Teaching tango roles: ideally, they learn to follow, then lead
Learning to follow requires developing an ability to notice and respond to what’s going on in your body, your partner’s body, and the music. It also requires a basic understanding of the grammar and movements of tango.
Learning to lead requires exactly same thing, AND another thing: to notice and respond to what’s going on in the space around you with the other couples. This makes learning to lead a little more complicated than learning to follow.
For that reason, the ideal learning path would have everyone learning to follow first, before they learn to lead. And indeed, as I understand it, this was how tango was imparted in the Golden Age mens’ clubs in Buenos Aires.
The problem with breaking your class into “leaders” and “followers”
Because of this, it’s illogical cut your group in two and have half of them “just” learn to lead and the other half “just” learn to follow. This will cause the “leaders” (conventionally men) to become extremely frustrated and disillusioned, because they are trying to learn something they don’t have the proper scaffolding for. And it will cause the “followers” (conventionally women) to become impatient and annoyed.
I believe this is the core problem with the unpleasant experience many beginners have, and a primary reason why tango’s growth is so limited.
Setting aside my belief that it’s outrageous in this day and age to auto-assign learning paths based on gender, I conclude from my experience that norming “some” (male) beginners to attempt to lead before they ever follow is unsound pedagogically and will give everyone a bad experience.
How to help your beginners learn
If there were unlimited intermediate dancers in every beginner class, we could mimic the Golden Age and have beginners (of any gender) always be dancing with (following) someone more experienced. This would be the ideal. And, I definitely encourage organizers to try to find ways to inspire intermediates to join beginner classes.
In the absence of these resources, I believe that switching roles before rotating partners is the best alternative, as many wonderful teachers do.
I believe that having everyone learn both roles from their very first tango class creates many benefits for learners, for the community, and for organizers.
Benefits of a learning culture in which role-switching is the norm
Role-switching is not a neutral activity. It carries with it a hidden curriculum which I believe is the bedrock of a tango community: a whole set of extremely positive values that will infuse your community and create huge benefits, including
Collaborative problem-solving
Curiosity
Respect
Empathy
Equality
When everyone switches roles and begins to have an embodied experience of these values listed above, there’s less room for attitudes and behaviors that are toxic to community and learning. Switching roles undermines entitlement and complaining, and it edges out people who come to class just to “consume” dancing by “just” following. You can’t “consume” dancing, you can only cocreate it.

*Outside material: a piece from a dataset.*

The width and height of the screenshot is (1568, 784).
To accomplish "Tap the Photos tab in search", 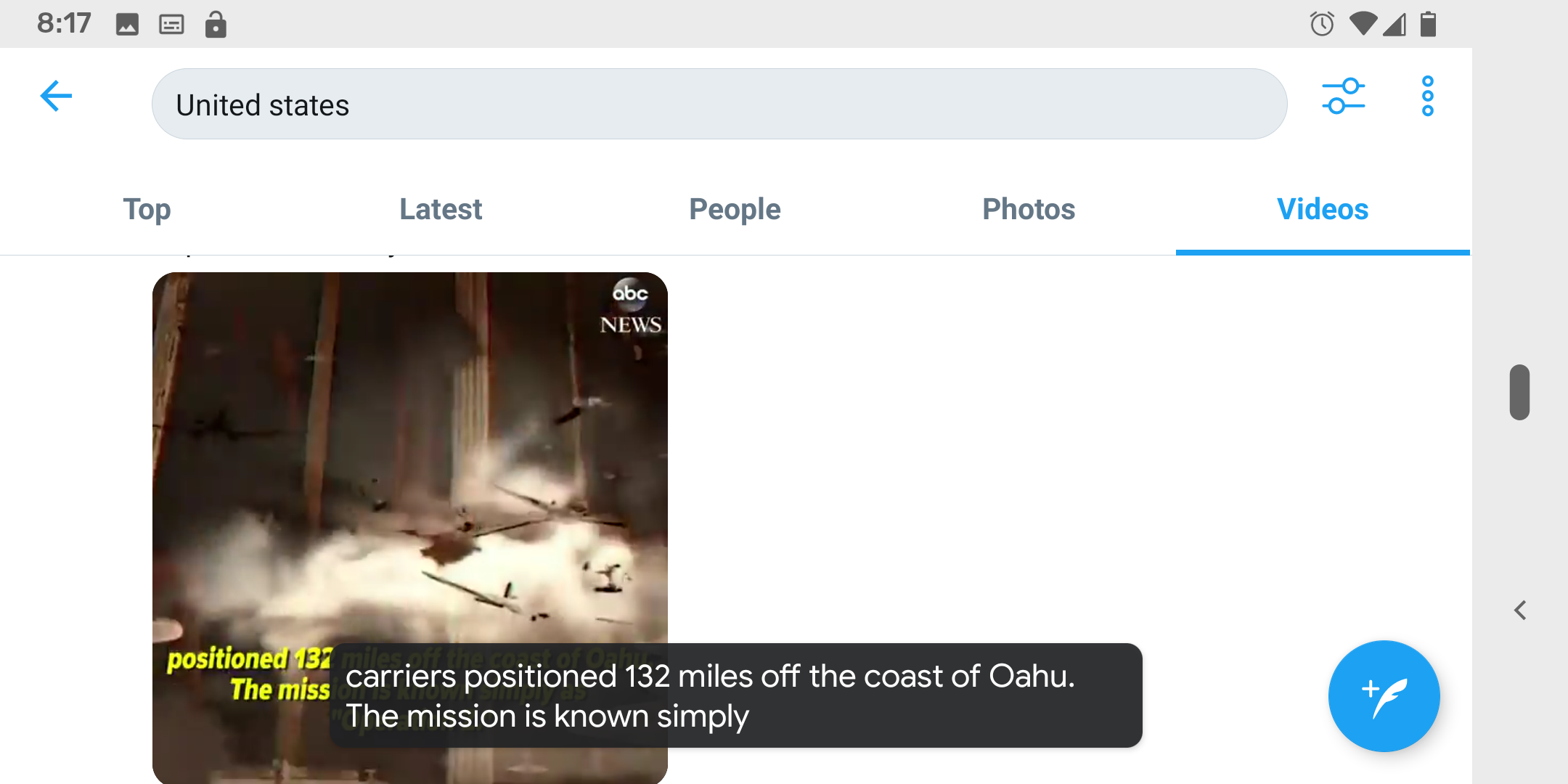I will (1028, 209).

Normalizing switching roles makes our community more welcoming, less heteronormative and more inclusive of all genders.
Switching roles is practical for organizers! You can create a wonderful, satisfying, and rich experience no matter who shows up. The extra administrative and marketing work required to “role-balance” a class is too much to expect from a tango community builder, in addition to being bad for learning.
Most serious, good, legit tango dancers dance both roles. It’s very helpful to model, promote, and normalize this for beginners from the very beginning.
A few more notes
If someone (male or female) wants to “only” learn how to follow first, I can understand why — it’s easier to follow than lead! I think they should learn via private lessons. I don’t think it’s appropriate for them to “demand” this in group settings, because doing so is equivalent to also demanding that the organizer supply you with a skilled leader, OR that a fellow unskilled beginner serve as your leader, which is usually an awful experience for them.
Also, I think that for intermediate and advanced dancers it can be very productive to focus on refinement in one role or the other, but that these refinements are much more beneficial if they come from a grounding in both roles.
I know lots of people who won’t agree with me, and I don’t mind. Over the past fifteen years of building community I have discovered that they will find their own way, and that by staying true to my beliefs, the communities I choose to focus on will thrive.